* [ASSIGNMENT]:
Take the line containing "How do I perform: Show" and each line after it through the end of the data below, and return them exactly, minus any pictures.

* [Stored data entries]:
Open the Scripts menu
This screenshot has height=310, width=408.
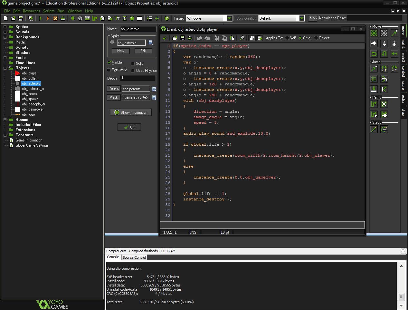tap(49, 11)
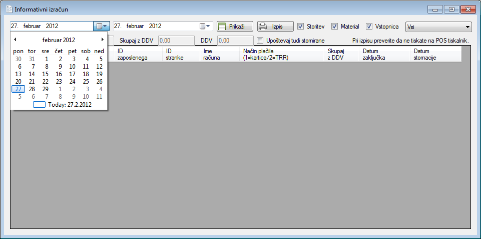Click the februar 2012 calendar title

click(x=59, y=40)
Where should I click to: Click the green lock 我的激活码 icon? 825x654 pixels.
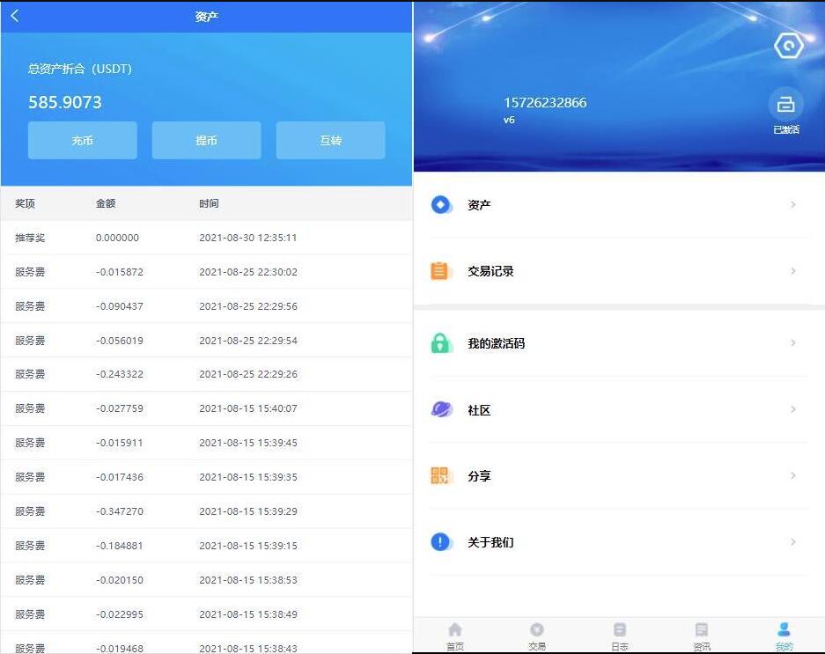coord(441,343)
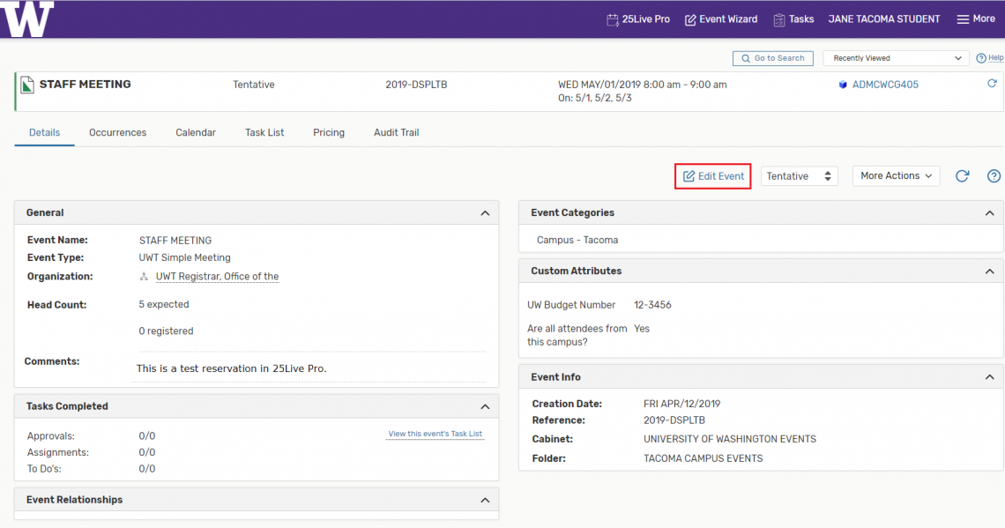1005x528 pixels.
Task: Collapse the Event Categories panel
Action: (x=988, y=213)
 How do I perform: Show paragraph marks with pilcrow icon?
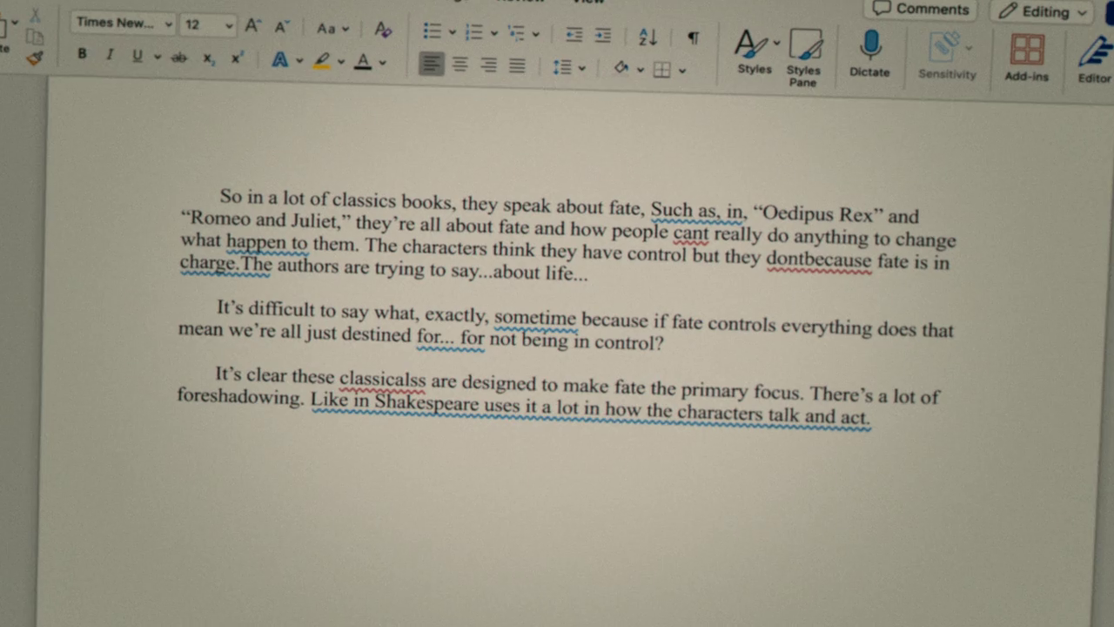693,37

* [SOLUTION TO THIS EXERCISE]:
 How do I perform: Show paragraph marks with pilcrow icon?
693,37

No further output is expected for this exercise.